* **Work to be completed**
Whatever the records say, set them down exactly.

* **Extracted entries**
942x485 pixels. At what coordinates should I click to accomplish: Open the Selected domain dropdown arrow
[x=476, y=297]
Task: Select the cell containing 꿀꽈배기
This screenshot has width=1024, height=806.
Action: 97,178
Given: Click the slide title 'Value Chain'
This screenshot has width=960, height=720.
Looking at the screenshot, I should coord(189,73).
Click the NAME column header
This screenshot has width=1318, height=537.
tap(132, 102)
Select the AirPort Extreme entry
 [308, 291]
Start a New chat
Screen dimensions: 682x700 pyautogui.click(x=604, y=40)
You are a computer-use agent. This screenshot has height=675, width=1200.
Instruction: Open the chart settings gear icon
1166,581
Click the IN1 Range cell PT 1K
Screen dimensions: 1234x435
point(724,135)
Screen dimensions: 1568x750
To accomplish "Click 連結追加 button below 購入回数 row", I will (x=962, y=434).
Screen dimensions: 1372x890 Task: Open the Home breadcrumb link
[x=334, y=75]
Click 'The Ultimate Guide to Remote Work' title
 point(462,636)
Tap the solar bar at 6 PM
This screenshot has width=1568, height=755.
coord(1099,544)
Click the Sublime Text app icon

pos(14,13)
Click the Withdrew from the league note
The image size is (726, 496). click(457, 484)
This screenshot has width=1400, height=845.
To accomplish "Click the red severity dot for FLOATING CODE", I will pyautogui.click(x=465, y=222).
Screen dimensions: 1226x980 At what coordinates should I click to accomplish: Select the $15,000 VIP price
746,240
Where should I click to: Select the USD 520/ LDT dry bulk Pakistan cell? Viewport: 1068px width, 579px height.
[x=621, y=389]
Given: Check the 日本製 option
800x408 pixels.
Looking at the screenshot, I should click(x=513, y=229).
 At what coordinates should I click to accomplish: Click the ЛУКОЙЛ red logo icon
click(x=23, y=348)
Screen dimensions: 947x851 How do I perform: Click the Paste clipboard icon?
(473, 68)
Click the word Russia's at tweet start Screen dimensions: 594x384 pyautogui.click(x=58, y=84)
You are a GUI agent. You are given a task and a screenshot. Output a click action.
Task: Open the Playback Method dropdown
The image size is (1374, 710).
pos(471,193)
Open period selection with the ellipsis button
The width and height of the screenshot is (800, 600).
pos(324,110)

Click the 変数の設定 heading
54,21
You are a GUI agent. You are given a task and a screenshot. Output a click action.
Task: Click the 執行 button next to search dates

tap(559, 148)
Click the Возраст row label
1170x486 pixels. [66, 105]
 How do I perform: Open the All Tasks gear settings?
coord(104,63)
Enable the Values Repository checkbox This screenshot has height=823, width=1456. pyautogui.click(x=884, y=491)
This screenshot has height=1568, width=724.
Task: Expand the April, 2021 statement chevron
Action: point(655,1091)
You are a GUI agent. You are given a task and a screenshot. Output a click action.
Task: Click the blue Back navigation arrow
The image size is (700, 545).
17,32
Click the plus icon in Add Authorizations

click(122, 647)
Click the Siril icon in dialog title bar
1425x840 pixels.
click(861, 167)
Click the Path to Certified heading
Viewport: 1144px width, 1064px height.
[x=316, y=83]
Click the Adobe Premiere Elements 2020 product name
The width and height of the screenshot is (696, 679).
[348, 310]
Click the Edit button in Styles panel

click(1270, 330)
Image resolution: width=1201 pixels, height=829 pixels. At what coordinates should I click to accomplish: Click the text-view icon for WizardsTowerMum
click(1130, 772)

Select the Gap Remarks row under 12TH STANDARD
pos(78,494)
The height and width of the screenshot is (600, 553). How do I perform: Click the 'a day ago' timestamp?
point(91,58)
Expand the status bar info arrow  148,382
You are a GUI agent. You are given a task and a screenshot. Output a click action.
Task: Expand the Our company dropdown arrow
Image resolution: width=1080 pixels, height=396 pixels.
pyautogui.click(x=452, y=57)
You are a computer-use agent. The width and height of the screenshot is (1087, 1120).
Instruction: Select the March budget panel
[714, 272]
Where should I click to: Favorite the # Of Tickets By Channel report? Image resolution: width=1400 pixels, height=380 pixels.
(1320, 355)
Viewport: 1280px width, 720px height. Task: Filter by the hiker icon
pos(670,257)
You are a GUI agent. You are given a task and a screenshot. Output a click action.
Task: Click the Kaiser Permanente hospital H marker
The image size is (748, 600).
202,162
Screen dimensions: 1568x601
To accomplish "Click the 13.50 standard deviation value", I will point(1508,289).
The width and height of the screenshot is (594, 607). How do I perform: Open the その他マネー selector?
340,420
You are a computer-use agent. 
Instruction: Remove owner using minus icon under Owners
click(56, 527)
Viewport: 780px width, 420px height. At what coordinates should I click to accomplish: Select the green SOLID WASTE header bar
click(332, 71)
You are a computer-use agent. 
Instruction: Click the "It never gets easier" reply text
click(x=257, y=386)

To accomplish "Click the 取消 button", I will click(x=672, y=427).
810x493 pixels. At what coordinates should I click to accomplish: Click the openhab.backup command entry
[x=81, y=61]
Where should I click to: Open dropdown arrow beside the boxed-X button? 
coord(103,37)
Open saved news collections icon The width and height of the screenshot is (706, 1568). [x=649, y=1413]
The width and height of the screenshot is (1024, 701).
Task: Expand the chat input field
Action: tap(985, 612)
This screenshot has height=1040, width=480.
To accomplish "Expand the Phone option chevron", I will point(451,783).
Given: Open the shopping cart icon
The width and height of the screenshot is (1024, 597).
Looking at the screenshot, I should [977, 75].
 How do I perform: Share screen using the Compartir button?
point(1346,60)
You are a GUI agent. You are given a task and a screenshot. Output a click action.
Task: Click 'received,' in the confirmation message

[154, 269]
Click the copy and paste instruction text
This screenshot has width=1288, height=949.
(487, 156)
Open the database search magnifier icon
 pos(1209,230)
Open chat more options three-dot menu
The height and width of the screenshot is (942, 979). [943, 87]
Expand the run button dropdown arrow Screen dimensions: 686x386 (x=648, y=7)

* **Answer to this task**
942x485 pixels. At what coordinates should I click to accomplish: Open the Selected domain dropdown arrow
[x=476, y=297]
Task: Select the cell containing 꿀꽈배기
This screenshot has width=1024, height=806.
Action: 97,178
Given: Click the slide title 'Value Chain'
This screenshot has width=960, height=720.
Looking at the screenshot, I should coord(189,73).
Click the NAME column header
This screenshot has width=1318, height=537.
tap(132, 102)
Select the AirPort Extreme entry
 [308, 291]
Start a New chat
Screen dimensions: 682x700 pyautogui.click(x=604, y=40)
You are a computer-use agent. This screenshot has height=675, width=1200.
Instruction: Open the chart settings gear icon
1166,581
Click the IN1 Range cell PT 1K
Screen dimensions: 1234x435
point(724,135)
Screen dimensions: 1568x750
To accomplish "Click 連結追加 button below 購入回数 row", I will (x=962, y=434).
Screen dimensions: 1372x890 Task: Open the Home breadcrumb link
[x=334, y=75]
Click 'The Ultimate Guide to Remote Work' title
 point(462,636)
Tap the solar bar at 6 PM
This screenshot has width=1568, height=755.
coord(1099,544)
Click the Sublime Text app icon

pos(14,13)
Click the Withdrew from the league note
The image size is (726, 496). click(457, 484)
This screenshot has width=1400, height=845.
To accomplish "Click the red severity dot for FLOATING CODE", I will pyautogui.click(x=465, y=222).
Screen dimensions: 1226x980 At what coordinates should I click to accomplish: Select the $15,000 VIP price
746,240
Where should I click to: Select the USD 520/ LDT dry bulk Pakistan cell? Viewport: 1068px width, 579px height.
[x=621, y=389]
Given: Check the 日本製 option
800x408 pixels.
Looking at the screenshot, I should click(x=513, y=229).
 At what coordinates should I click to accomplish: Click the ЛУКОЙЛ red logo icon
click(x=23, y=348)
Screen dimensions: 947x851 How do I perform: Click the Paste clipboard icon?
(473, 68)
Click the word Russia's at tweet start Screen dimensions: 594x384 pyautogui.click(x=58, y=84)
You are a GUI agent. You are given a task and a screenshot. Output a click action.
Task: Open the Playback Method dropdown
The image size is (1374, 710).
pos(471,193)
Open period selection with the ellipsis button
The width and height of the screenshot is (800, 600).
pos(324,110)

Click the 変数の設定 heading
54,21
You are a GUI agent. You are given a task and a screenshot. Output a click action.
Task: Click the 執行 button next to search dates

tap(559, 148)
Click the Возраст row label
1170x486 pixels. [66, 105]
 How do I perform: Open the All Tasks gear settings?
coord(104,63)
Enable the Values Repository checkbox This screenshot has height=823, width=1456. pyautogui.click(x=884, y=491)
This screenshot has height=1568, width=724.
Task: Expand the April, 2021 statement chevron
Action: point(655,1091)
You are a GUI agent. You are given a task and a screenshot. Output a click action.
Task: Click the blue Back navigation arrow
The image size is (700, 545).
17,32
Click the plus icon in Add Authorizations

click(122, 647)
Click the Siril icon in dialog title bar
1425x840 pixels.
click(861, 167)
Click the Path to Certified heading
Viewport: 1144px width, 1064px height.
[x=316, y=83]
Click the Adobe Premiere Elements 2020 product name
The width and height of the screenshot is (696, 679).
[348, 310]
Click the Edit button in Styles panel

click(1270, 330)
Image resolution: width=1201 pixels, height=829 pixels. At what coordinates should I click to accomplish: Click the text-view icon for WizardsTowerMum
click(1130, 772)

Select the Gap Remarks row under 12TH STANDARD
pos(78,494)
The height and width of the screenshot is (600, 553). How do I perform: Click the 'a day ago' timestamp?
point(91,58)
Expand the status bar info arrow  148,382
You are a GUI agent. You are given a task and a screenshot. Output a click action.
Task: Expand the Our company dropdown arrow
Image resolution: width=1080 pixels, height=396 pixels.
pyautogui.click(x=452, y=57)
You are a computer-use agent. The width and height of the screenshot is (1087, 1120).
Instruction: Select the March budget panel
[714, 272]
Where should I click to: Favorite the # Of Tickets By Channel report? Image resolution: width=1400 pixels, height=380 pixels.
(1320, 355)
Viewport: 1280px width, 720px height. Task: Filter by the hiker icon
pos(670,257)
You are a GUI agent. You are given a task and a screenshot. Output a click action.
Task: Click the Kaiser Permanente hospital H marker
The image size is (748, 600).
202,162
Screen dimensions: 1568x601
To accomplish "Click the 13.50 standard deviation value", I will point(1508,289).
The width and height of the screenshot is (594, 607). How do I perform: Open the その他マネー selector?
340,420
You are a computer-use agent. 
Instruction: Remove owner using minus icon under Owners
click(56, 527)
Viewport: 780px width, 420px height. At what coordinates should I click to accomplish: Select the green SOLID WASTE header bar
click(332, 71)
You are a computer-use agent. 
Instruction: Click the "It never gets easier" reply text
click(x=257, y=386)

To accomplish "Click the 取消 button", I will click(x=672, y=427).
810x493 pixels. At what coordinates should I click to accomplish: Click the openhab.backup command entry
[x=81, y=61]
Where should I click to: Open dropdown arrow beside the boxed-X button? 
coord(103,37)
Open saved news collections icon The width and height of the screenshot is (706, 1568). [x=649, y=1413]
The width and height of the screenshot is (1024, 701).
Task: Expand the chat input field
Action: tap(985, 612)
This screenshot has height=1040, width=480.
To accomplish "Expand the Phone option chevron", I will point(451,783).
Given: Open the shopping cart icon
The width and height of the screenshot is (1024, 597).
Looking at the screenshot, I should [977, 75].
 How do I perform: Share screen using the Compartir button?
point(1346,60)
You are a GUI agent. You are given a task and a screenshot. Output a click action.
Task: Click 'received,' in the confirmation message

[154, 269]
Click the copy and paste instruction text
This screenshot has width=1288, height=949.
(487, 156)
Open the database search magnifier icon
 pos(1209,230)
Open chat more options three-dot menu
The height and width of the screenshot is (942, 979). [943, 87]
Expand the run button dropdown arrow Screen dimensions: 686x386 (x=648, y=7)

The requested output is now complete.